Thought this was the same as discussed 2 weeks ago, but that was polio going after a brain tumor: https://news.ycombinator.com/item?id=7686853


Anyone else worried that using virotherapy may result in those virus' building up resistance, similar to what's happening now with antibiotics and superbugs.


Unlike bacteria, cancer isn't spread from person to person, so it's impossible for the treatment of person A's cancer cells to impact the treatment of person B's cancer cells. However the cancer cells within in a single person can become resistant, which is why this treatment is a one time shot.


Resistance to what? There's no particular selective pressure on the virus.

If you mean the cancers becoming resistant, one of the appeals of using viruses in therapeutic settings is they can evolve right alongside their targets, helping mitigate some of those resistance problems.


Apologies, I was referring to the cancer becoming immune.


You've got a good concern, just backwards: the virus is cleared from the patient, but the body becomes immune to the virus.
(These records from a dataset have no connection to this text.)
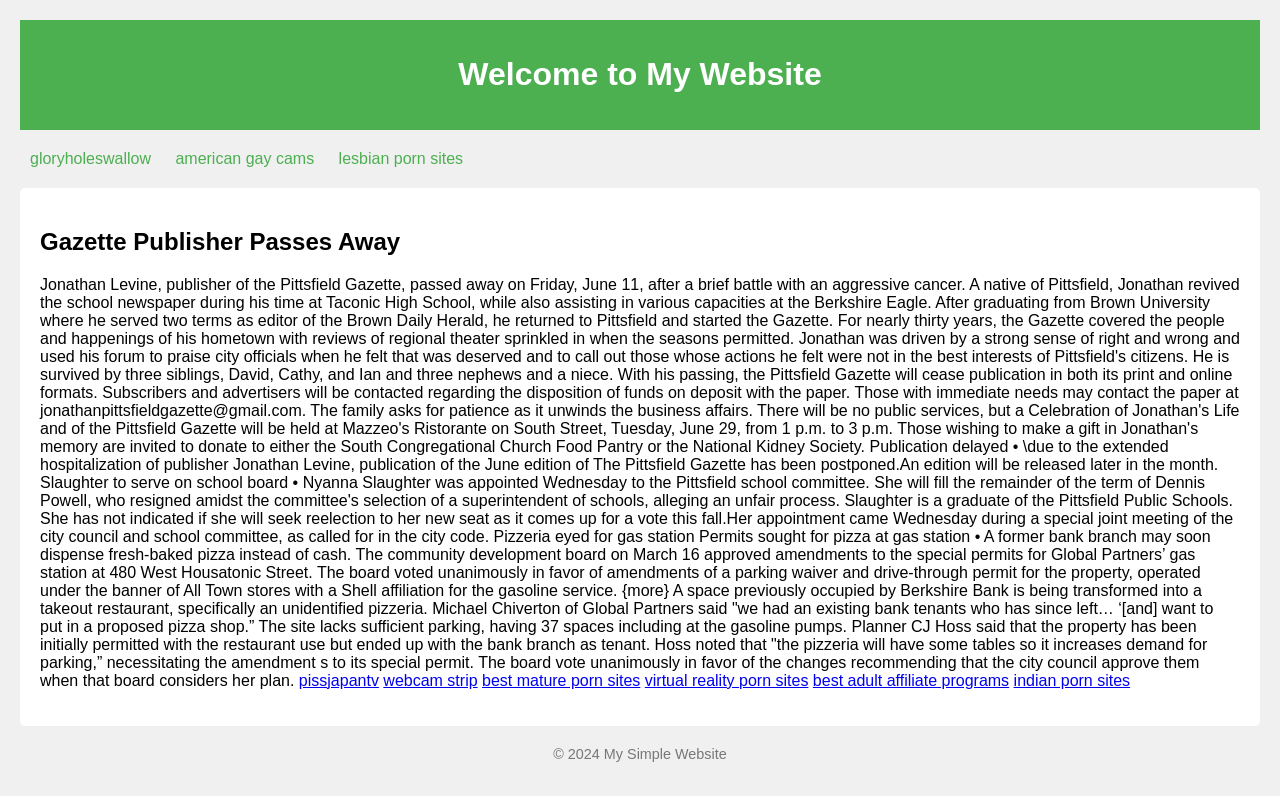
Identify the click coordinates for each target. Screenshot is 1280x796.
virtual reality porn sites (727, 680)
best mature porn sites (561, 680)
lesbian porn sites (401, 158)
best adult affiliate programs (911, 680)
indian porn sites (1072, 680)
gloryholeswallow (90, 158)
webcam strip (430, 680)
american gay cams (244, 158)
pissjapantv (339, 680)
Thus, it can only be used one time, which may limit the therapy's effectiveness.


Yes this is what I was curious about. As happy and excited I am for the breakthrough, I'm also nervous about the repercussions of it.


Some indian ayurveda recipes use poison to cure poison.


Some indian ayurveda recipes use heavy metals to cure diabetes. They don't succeed, but they do cause heavy metal poisoning.

http://www.bcmj.org/bc-centre-disease-control/heavy-metal-po...


This is progress! Happy to see some success!